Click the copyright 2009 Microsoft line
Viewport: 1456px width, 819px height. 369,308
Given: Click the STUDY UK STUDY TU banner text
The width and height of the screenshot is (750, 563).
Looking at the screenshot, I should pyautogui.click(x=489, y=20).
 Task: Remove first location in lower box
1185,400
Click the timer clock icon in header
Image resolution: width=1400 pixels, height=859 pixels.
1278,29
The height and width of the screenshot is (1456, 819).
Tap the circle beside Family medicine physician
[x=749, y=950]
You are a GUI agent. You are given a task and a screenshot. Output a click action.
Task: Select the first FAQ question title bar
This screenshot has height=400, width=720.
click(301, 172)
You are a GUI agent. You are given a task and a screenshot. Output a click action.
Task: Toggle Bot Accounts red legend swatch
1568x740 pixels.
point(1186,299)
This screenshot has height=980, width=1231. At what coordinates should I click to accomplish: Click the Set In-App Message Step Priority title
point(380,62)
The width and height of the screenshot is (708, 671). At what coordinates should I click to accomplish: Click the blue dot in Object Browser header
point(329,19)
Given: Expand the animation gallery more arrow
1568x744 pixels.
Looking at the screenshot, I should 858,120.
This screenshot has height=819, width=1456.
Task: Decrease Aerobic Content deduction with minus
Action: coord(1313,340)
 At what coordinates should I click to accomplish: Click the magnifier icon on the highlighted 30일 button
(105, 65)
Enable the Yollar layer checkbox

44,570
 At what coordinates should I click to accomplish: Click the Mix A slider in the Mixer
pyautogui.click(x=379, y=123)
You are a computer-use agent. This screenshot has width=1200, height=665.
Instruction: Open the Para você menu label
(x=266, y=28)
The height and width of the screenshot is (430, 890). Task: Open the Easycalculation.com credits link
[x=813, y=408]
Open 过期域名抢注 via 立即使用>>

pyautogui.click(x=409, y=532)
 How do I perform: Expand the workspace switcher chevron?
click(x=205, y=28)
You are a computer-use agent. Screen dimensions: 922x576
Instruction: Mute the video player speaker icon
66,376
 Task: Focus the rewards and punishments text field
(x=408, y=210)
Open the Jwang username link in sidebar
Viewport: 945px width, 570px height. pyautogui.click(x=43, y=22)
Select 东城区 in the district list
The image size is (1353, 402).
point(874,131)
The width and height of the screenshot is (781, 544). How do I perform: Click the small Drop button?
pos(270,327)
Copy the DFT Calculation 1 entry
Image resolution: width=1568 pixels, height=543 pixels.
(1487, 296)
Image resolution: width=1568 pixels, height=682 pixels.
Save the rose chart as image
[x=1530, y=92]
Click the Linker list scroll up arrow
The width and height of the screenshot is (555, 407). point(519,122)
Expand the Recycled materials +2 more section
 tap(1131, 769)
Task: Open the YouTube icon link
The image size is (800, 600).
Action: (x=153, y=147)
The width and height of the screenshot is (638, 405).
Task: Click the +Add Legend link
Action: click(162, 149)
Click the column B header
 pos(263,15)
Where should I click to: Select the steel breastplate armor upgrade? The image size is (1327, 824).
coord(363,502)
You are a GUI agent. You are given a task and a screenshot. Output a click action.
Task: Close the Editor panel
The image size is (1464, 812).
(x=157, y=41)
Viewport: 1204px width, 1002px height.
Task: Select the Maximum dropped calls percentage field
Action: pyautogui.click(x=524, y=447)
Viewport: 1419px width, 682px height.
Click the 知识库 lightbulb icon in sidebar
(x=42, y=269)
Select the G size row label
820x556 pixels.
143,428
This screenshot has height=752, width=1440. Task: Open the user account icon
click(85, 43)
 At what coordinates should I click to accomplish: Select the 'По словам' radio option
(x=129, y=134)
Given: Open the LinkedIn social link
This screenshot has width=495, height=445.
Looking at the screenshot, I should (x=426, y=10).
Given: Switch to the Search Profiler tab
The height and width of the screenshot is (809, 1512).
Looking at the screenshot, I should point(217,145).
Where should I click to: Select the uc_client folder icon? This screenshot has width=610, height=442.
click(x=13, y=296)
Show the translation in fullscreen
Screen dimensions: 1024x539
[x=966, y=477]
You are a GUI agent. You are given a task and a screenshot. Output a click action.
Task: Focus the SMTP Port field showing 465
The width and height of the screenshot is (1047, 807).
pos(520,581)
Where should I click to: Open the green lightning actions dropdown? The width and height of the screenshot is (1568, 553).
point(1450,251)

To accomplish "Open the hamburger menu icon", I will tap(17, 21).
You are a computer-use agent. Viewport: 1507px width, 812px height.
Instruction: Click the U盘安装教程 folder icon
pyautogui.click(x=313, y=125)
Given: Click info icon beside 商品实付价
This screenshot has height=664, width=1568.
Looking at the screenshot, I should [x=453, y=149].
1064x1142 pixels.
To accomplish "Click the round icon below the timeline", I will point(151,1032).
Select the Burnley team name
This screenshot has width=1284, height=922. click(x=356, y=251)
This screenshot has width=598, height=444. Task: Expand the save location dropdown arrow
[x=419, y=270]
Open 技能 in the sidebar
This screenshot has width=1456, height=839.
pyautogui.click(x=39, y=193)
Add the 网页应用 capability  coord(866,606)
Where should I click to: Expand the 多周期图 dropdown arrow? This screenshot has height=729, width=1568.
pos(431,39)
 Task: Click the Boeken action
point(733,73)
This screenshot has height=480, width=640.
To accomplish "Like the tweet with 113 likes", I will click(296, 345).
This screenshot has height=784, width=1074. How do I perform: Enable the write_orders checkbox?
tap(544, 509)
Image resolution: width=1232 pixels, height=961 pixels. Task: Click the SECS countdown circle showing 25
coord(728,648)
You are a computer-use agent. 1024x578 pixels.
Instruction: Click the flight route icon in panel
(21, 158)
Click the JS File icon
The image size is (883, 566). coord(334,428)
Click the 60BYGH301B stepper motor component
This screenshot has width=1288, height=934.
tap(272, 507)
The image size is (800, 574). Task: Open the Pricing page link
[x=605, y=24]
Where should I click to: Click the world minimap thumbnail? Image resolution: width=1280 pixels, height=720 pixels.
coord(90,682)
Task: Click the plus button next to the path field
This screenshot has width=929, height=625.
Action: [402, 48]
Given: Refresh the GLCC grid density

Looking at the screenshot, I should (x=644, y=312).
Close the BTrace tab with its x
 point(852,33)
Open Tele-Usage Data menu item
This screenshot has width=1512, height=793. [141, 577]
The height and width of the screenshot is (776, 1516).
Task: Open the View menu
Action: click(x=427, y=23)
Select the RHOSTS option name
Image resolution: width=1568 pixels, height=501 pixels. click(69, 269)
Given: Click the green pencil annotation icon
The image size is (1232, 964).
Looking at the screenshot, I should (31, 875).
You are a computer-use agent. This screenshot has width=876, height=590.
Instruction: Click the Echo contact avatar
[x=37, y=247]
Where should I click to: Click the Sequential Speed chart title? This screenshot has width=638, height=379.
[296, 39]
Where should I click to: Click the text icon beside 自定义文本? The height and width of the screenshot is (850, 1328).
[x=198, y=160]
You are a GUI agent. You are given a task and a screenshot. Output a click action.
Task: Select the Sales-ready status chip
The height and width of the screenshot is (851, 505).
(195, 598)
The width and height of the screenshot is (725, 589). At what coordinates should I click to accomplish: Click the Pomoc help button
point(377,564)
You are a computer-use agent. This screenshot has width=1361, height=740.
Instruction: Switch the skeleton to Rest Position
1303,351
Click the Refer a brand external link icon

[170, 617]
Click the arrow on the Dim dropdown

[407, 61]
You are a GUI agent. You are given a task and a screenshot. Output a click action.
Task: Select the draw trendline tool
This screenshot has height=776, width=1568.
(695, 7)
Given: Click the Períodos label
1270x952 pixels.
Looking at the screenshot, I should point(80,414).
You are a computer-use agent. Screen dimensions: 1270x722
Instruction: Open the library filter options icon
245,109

## Enunciado da tarefa
Reescreva todo o material acima em forma de lista numerada, deixando de fora as linhas em branco.

## Resposta da tarefa
1. Click the copyright 2009 Microsoft line
2. Viewport: 1456px width, 819px height. 369,308
3. Given: Click the STUDY UK STUDY TU banner text
4. The width and height of the screenshot is (750, 563).
5. Looking at the screenshot, I should pyautogui.click(x=489, y=20).
6.  Task: Remove first location in lower box
7. 1185,400
8. Click the timer clock icon in header
9. Image resolution: width=1400 pixels, height=859 pixels.
10. 1278,29
11. The height and width of the screenshot is (1456, 819).
12. Tap the circle beside Family medicine physician
13. [x=749, y=950]
14. You are a GUI agent. You are given a task and a screenshot. Output a click action.
15. Task: Select the first FAQ question title bar
16. This screenshot has height=400, width=720.
17. click(301, 172)
18. You are a GUI agent. You are given a task and a screenshot. Output a click action.
19. Task: Toggle Bot Accounts red legend swatch
20. 1568x740 pixels.
21. point(1186,299)
22. This screenshot has height=980, width=1231. At what coordinates should I click to accomplish: Click the Set In-App Message Step Priority title
23. point(380,62)
24. The width and height of the screenshot is (708, 671). At what coordinates should I click to accomplish: Click the blue dot in Object Browser header
25. point(329,19)
26. Given: Expand the animation gallery more arrow
27. 1568x744 pixels.
28. Looking at the screenshot, I should 858,120.
29. This screenshot has height=819, width=1456.
30. Task: Decrease Aerobic Content deduction with minus
31. Action: coord(1313,340)
32.  At what coordinates should I click to accomplish: Click the magnifier icon on the highlighted 30일 button
33. (105, 65)
34. Enable the Yollar layer checkbox
35. 44,570
36.  At what coordinates should I click to accomplish: Click the Mix A slider in the Mixer
37. pyautogui.click(x=379, y=123)
38. You are a computer-use agent. This screenshot has width=1200, height=665.
39. Instruction: Open the Para você menu label
40. (x=266, y=28)
41. The height and width of the screenshot is (430, 890). Task: Open the Easycalculation.com credits link
42. [x=813, y=408]
43. Open 过期域名抢注 via 立即使用>>
44. pyautogui.click(x=409, y=532)
45.  How do I perform: Expand the workspace switcher chevron?
46. click(x=205, y=28)
47. You are a computer-use agent. Screen dimensions: 922x576
48. Instruction: Mute the video player speaker icon
49. 66,376
50.  Task: Focus the rewards and punishments text field
51. (x=408, y=210)
52. Open the Jwang username link in sidebar
53. Viewport: 945px width, 570px height. pyautogui.click(x=43, y=22)
54. Select 东城区 in the district list
55. The image size is (1353, 402).
56. point(874,131)
57. The width and height of the screenshot is (781, 544). How do I perform: Click the small Drop button?
58. pos(270,327)
59. Copy the DFT Calculation 1 entry
60. Image resolution: width=1568 pixels, height=543 pixels.
61. (1487, 296)
62. Image resolution: width=1568 pixels, height=682 pixels.
63. Save the rose chart as image
64. [x=1530, y=92]
65. Click the Linker list scroll up arrow
66. The width and height of the screenshot is (555, 407). point(519,122)
67. Expand the Recycled materials +2 more section
68.  tap(1131, 769)
69. Task: Open the YouTube icon link
70. The image size is (800, 600).
71. Action: (x=153, y=147)
72. The width and height of the screenshot is (638, 405).
73. Task: Click the +Add Legend link
74. Action: click(162, 149)
75. Click the column B header
76.  pos(263,15)
77. Where should I click to: Select the steel breastplate armor upgrade? The image size is (1327, 824).
78. coord(363,502)
79. You are a GUI agent. You are given a task and a screenshot. Output a click action.
80. Task: Close the Editor panel
81. The image size is (1464, 812).
82. (x=157, y=41)
83. Viewport: 1204px width, 1002px height.
84. Task: Select the Maximum dropped calls percentage field
85. Action: pyautogui.click(x=524, y=447)
86. Viewport: 1419px width, 682px height.
87. Click the 知识库 lightbulb icon in sidebar
88. (x=42, y=269)
89. Select the G size row label
90. 820x556 pixels.
91. 143,428
92. This screenshot has height=752, width=1440. Task: Open the user account icon
93. click(85, 43)
94.  At what coordinates should I click to accomplish: Select the 'По словам' radio option
95. (x=129, y=134)
96. Given: Open the LinkedIn social link
97. This screenshot has width=495, height=445.
98. Looking at the screenshot, I should (x=426, y=10).
99. Given: Switch to the Search Profiler tab
100. The height and width of the screenshot is (809, 1512).
101. Looking at the screenshot, I should point(217,145).
102. Where should I click to: Select the uc_client folder icon? This screenshot has width=610, height=442.
103. click(x=13, y=296)
104. Show the translation in fullscreen
105. Screen dimensions: 1024x539
106. [x=966, y=477]
107. You are a GUI agent. You are given a task and a screenshot. Output a click action.
108. Task: Focus the SMTP Port field showing 465
109. The width and height of the screenshot is (1047, 807).
110. pos(520,581)
111. Where should I click to: Open the green lightning actions dropdown? The width and height of the screenshot is (1568, 553).
112. point(1450,251)
113. To accomplish "Open the hamburger menu icon", I will tap(17, 21).
114. You are a computer-use agent. Viewport: 1507px width, 812px height.
115. Instruction: Click the U盘安装教程 folder icon
116. pyautogui.click(x=313, y=125)
117. Given: Click info icon beside 商品实付价
118. This screenshot has height=664, width=1568.
119. Looking at the screenshot, I should [x=453, y=149].
120. 1064x1142 pixels.
121. To accomplish "Click the round icon below the timeline", I will point(151,1032).
122. Select the Burnley team name
123. This screenshot has width=1284, height=922. click(x=356, y=251)
124. This screenshot has width=598, height=444. Task: Expand the save location dropdown arrow
125. [x=419, y=270]
126. Open 技能 in the sidebar
127. This screenshot has width=1456, height=839.
128. pyautogui.click(x=39, y=193)
129. Add the 网页应用 capability  coord(866,606)
130. Where should I click to: Expand the 多周期图 dropdown arrow? This screenshot has height=729, width=1568.
131. pos(431,39)
132.  Task: Click the Boeken action
133. point(733,73)
134. This screenshot has height=480, width=640.
135. To accomplish "Like the tweet with 113 likes", I will click(296, 345).
136. This screenshot has height=784, width=1074. How do I perform: Enable the write_orders checkbox?
137. tap(544, 509)
138. Image resolution: width=1232 pixels, height=961 pixels. Task: Click the SECS countdown circle showing 25
139. coord(728,648)
140. You are a computer-use agent. 1024x578 pixels.
141. Instruction: Click the flight route icon in panel
142. (21, 158)
143. Click the JS File icon
144. The image size is (883, 566). coord(334,428)
145. Click the 60BYGH301B stepper motor component
146. This screenshot has width=1288, height=934.
147. tap(272, 507)
148. The image size is (800, 574). Task: Open the Pricing page link
149. [x=605, y=24]
150. Where should I click to: Click the world minimap thumbnail? Image resolution: width=1280 pixels, height=720 pixels.
151. coord(90,682)
152. Task: Click the plus button next to the path field
153. This screenshot has width=929, height=625.
154. Action: [402, 48]
155. Given: Refresh the GLCC grid density
156. Looking at the screenshot, I should (x=644, y=312).
157. Close the BTrace tab with its x
158.  point(852,33)
159. Open Tele-Usage Data menu item
160. This screenshot has width=1512, height=793. [141, 577]
161. The height and width of the screenshot is (776, 1516).
162. Task: Open the View menu
163. Action: click(x=427, y=23)
164. Select the RHOSTS option name
165. Image resolution: width=1568 pixels, height=501 pixels. click(69, 269)
166. Given: Click the green pencil annotation icon
167. The image size is (1232, 964).
168. Looking at the screenshot, I should (31, 875).
169. You are a computer-use agent. This screenshot has width=876, height=590.
170. Instruction: Click the Echo contact avatar
171. [x=37, y=247]
172. Where should I click to: Click the Sequential Speed chart title? This screenshot has width=638, height=379.
173. [296, 39]
174. Where should I click to: Click the text icon beside 自定义文本? The height and width of the screenshot is (850, 1328).
175. [x=198, y=160]
176. You are a GUI agent. You are given a task and a screenshot. Output a click action.
177. Task: Select the Sales-ready status chip
178. The height and width of the screenshot is (851, 505).
179. (195, 598)
180. The width and height of the screenshot is (725, 589). At what coordinates should I click to accomplish: Click the Pomoc help button
181. point(377,564)
182. You are a computer-use agent. This screenshot has width=1361, height=740.
183. Instruction: Switch the skeleton to Rest Position
184. 1303,351
185. Click the Refer a brand external link icon
186. [170, 617]
187. Click the arrow on the Dim dropdown
188. [407, 61]
189. You are a GUI agent. You are given a task and a screenshot. Output a click action.
190. Task: Select the draw trendline tool
191. This screenshot has height=776, width=1568.
192. (695, 7)
193. Given: Click the Períodos label
194. 1270x952 pixels.
195. Looking at the screenshot, I should point(80,414).
196. You are a computer-use agent. Screen dimensions: 1270x722
197. Instruction: Open the library filter options icon
198. 245,109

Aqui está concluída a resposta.